How to Use Three.js Group to Organize Meshes

In Three.js, managing complex 3D scenes with numerous individual objects can quickly become difficult to maintain. This article explains how to use the THREE.Group class to bundle multiple meshes together, allowing you to manipulate them as a single entity. You will learn the basic syntax, see a practical code example, and understand how grouping simplifies transformations like translation, rotation, and scaling.

What is the Three.js Group Class?

The THREE.Group class is a container object that allows you to organize your 3D scene hierarchically.
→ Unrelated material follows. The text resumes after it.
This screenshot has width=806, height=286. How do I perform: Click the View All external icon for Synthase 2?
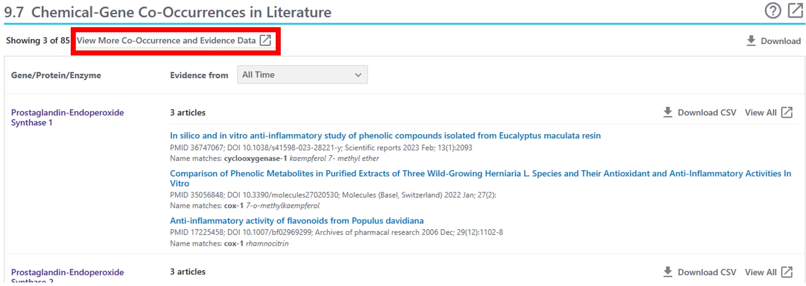tap(787, 272)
It inherits from THREE.Object3D, which means it possesses all the standard transformation properties (position, rotation, and scale). By adding multiple meshes to a single group, you can move, rotate, or scale the entire group as one unit, while the individual meshes within the group maintain their positions relative to each other.
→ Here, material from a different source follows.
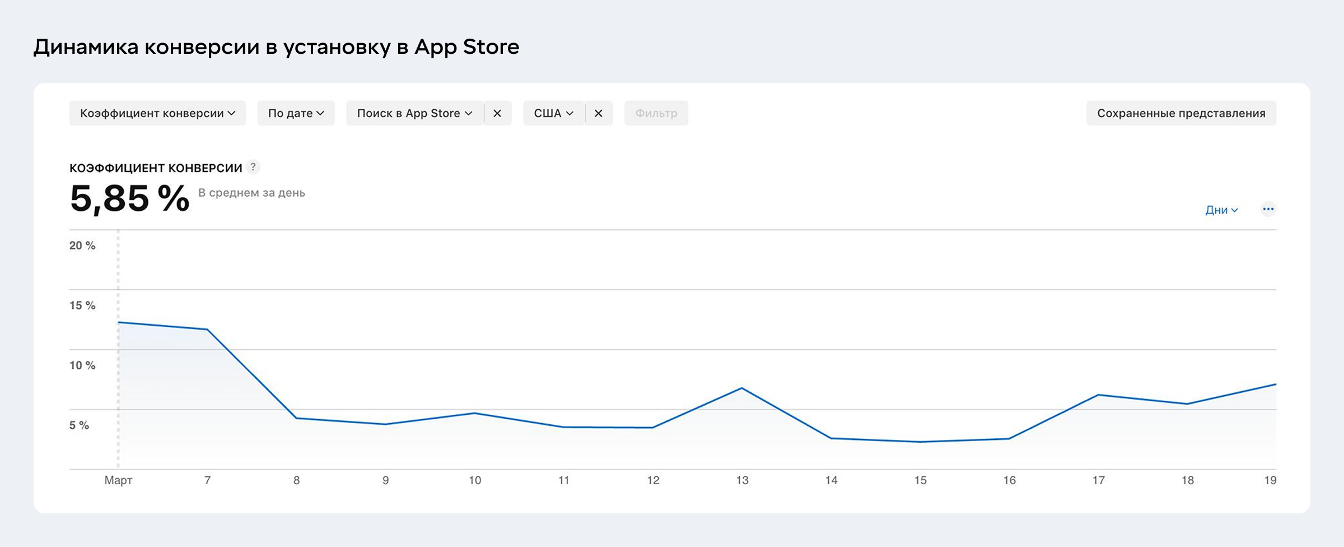
Task: Open the Поиск в App Store source dropdown
Action: coord(414,113)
Step-by-Step Implementation

To organize meshes using THREE.Group, follow these steps:

  1. Instantiate the Group: Create a new instance of THREE.Group.
  2. Create Your Meshes: Define the geometries, materials, and meshes you want to group.
  3. Add Meshes to the Group: Use the .add() method of the group instance to insert the meshes.
  4. Add the Group to the Scene: Instead of adding each mesh individually to the main scene, add the group object itself.

Here is a clean code example demonstrating this process:

// 1. Create the scene
const scene = new THREE.Scene();

// 2. Create the Group
const tableGroup = new THREE.Group();

// 3. Create individual meshes (e.g., a tabletop and a leg)
const tabletopGeometry = new THREE.BoxGeometry(4, 0.2, 2);
const tabletopMaterial = new THREE.MeshBasicMaterial({ color: 0x8B4513 });
const tabletop = new THREE.Mesh(tabletopGeometry, tabletopMaterial);
tabletop.position.y = 1; // Position relative to the group's center

const legGeometry = new THREE.CylinderGeometry(0.1, 0.1, 1);
const legMaterial = new THREE.MeshBasicMaterial({ color: 0x5C4033 });
const leg = new THREE.Mesh(legGeometry, legMaterial);
leg.position.set(-1.8, 0.5, -0.8); // Position relative to the group's center

// 4. Add the meshes to the group
tableGroup.add(tabletop);
tableGroup.add(leg);

// 5. Add the group to the scene
scene.add(tableGroup);

Manipulating the Group

Once your meshes are grouped, any transformations applied to the group will affect all children. For example, if you want to rotate the entire table, you only need to rotate the group:

// Rotates the tabletop and the leg together around the group's anchor point
tableGroup.rotation.y += 0.01;
tableGroup.position.x = 5;

This hierarchical structure prevents the need for complex mathematical calculations to rotate or move individual parts manually, making your codebase cleaner and your animations smoother.